先生は自分の有能さを一々誇示しようとした。もう、毎回毎回うんざりだ。少女はため息をつきながら先生の方を見る。すると、少女を凝視する目とかち合った。ドキリとした。気持ち悪い。
あの目が、本当に自分を見ているような気がした。慌てて視線を逸らす。
「だーかーら、先生! おれは、一〇三七? とかいう格好がつかない名前じゃねえの! 頭悪ぃの? 何なの?」
馬鹿にしたように少年は言った。しかし向いている方向は先生がいる方向の真逆だ。先生は怒りを堪えるように少し声を震わせながら言う。
「なんですか? じゃあその名前というのは」
「アレキドラマントス!」
「………………それ、本当にイカしてる名前だと思ってるんですか?」
自信有りげに頷く少年を見て少女はまたため息をつきそうになった。が先生に先を越される。
「じゃあ、アレキスムマンゴ…二スム? ……さん、いい加減壁を壊すのをやめて真っ直ぐに歩けるようになってください」
先生は生徒を窘めるような声音で言う。しかし、向いている方向は少年がいる方向の真逆だ。
少女は背を向け合って話している二人の姿を見て、今度は誰にも先を越されることなくため息をついた。
「……滑稽すぎる」
Eyeのない世界。これが少女の生きる世界のすべてだった。
少女は世界でたった一人ぼっちだった。
少女は世界で一人の正常者だった。
この後、ただ歩く、という至極簡単な動作を少年と先生がまだ何かしら言い合っているのを聞きつつ、しばらく続け、少女は、成績優秀者は訓練免除にならないものかと一人、誰も思うことのないつまはじき者ならではの考えを巡らせた。
***
「アレクサンダーファイブ? お前バカじゃねえの? かっこ悪ぃ!」
ゲラゲラと笑いながら少年の脇を訓練が終わった子供たちが走り去っていく。女の子たちはクスクスと笑って通り過ぎていった。すっかり大人しくなった少年は一人補修のために訓練室に残っていた。
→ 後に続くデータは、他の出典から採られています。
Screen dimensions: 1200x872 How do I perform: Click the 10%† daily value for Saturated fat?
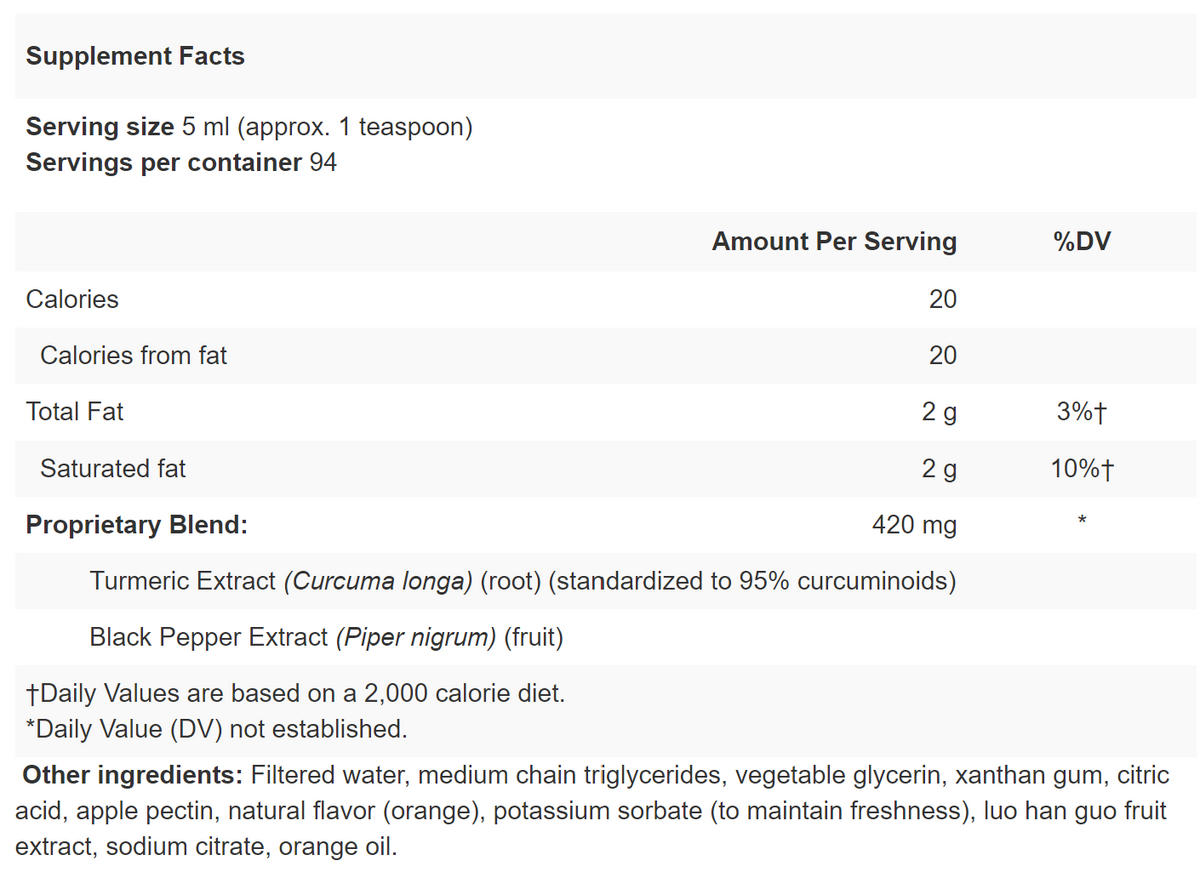(1082, 468)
「アレキスムマンゴ二スムさん、あなたは身体能力としては悪くない数値が出ています。もう少し落ち着いて頑張ればきっと、真っ直ぐに前へ進んでいけると思いますし、お友達もでき――――――」
「うっせえよ!」
少年は下を向いて拳を握り締めた。
「どうせおれは落ちこぼれだ! そういう慰めとかいらねんだよ! 腹立つ!」
今、少年が目に涙を浮かべている姿さえ、誰にも分からない。伝わることはない。この世界には目が、無いのだから。時として、誰にも伝わることがないと保証されている状況は安心を与えてくれる。自然に感情をさらけ出すことができる。きっと少年は悔しさのこの涙、誰にも見られたくないはずだ。
しかし――――。
この状況で、言葉以外で伝わるはずの感情は、誰にも伝わることなく、もちろん行き場なんてどこにもなく、やがては悲しみへと変わる。
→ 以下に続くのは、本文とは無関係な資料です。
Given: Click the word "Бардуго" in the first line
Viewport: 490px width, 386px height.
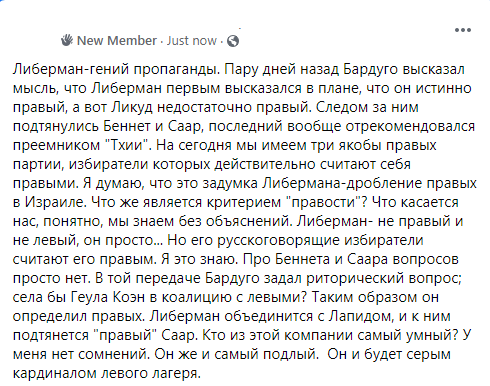Looking at the screenshot, I should tap(370, 69).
先生、泣いてるよ。この子。悲しいんだよ。見えないの?
ミンナ、ホントニ…ミエナイノ?
一人気配を隠して佇む少女は、二人の姿を見つめていた。
少女が今浮かべている表情は―――――――。
「後、三十分ほど、練習してからみんなのところへ戻っていいですよ」
「…………………」
先生はしばらく少年の気配を探ったが、依然として沈黙を守ったため分からなかったようだ。はらはらと流れ落ちる涙は確かに悲鳴をあげていたのに。ミエナイ、ミエナイ。誰にもミエナイ。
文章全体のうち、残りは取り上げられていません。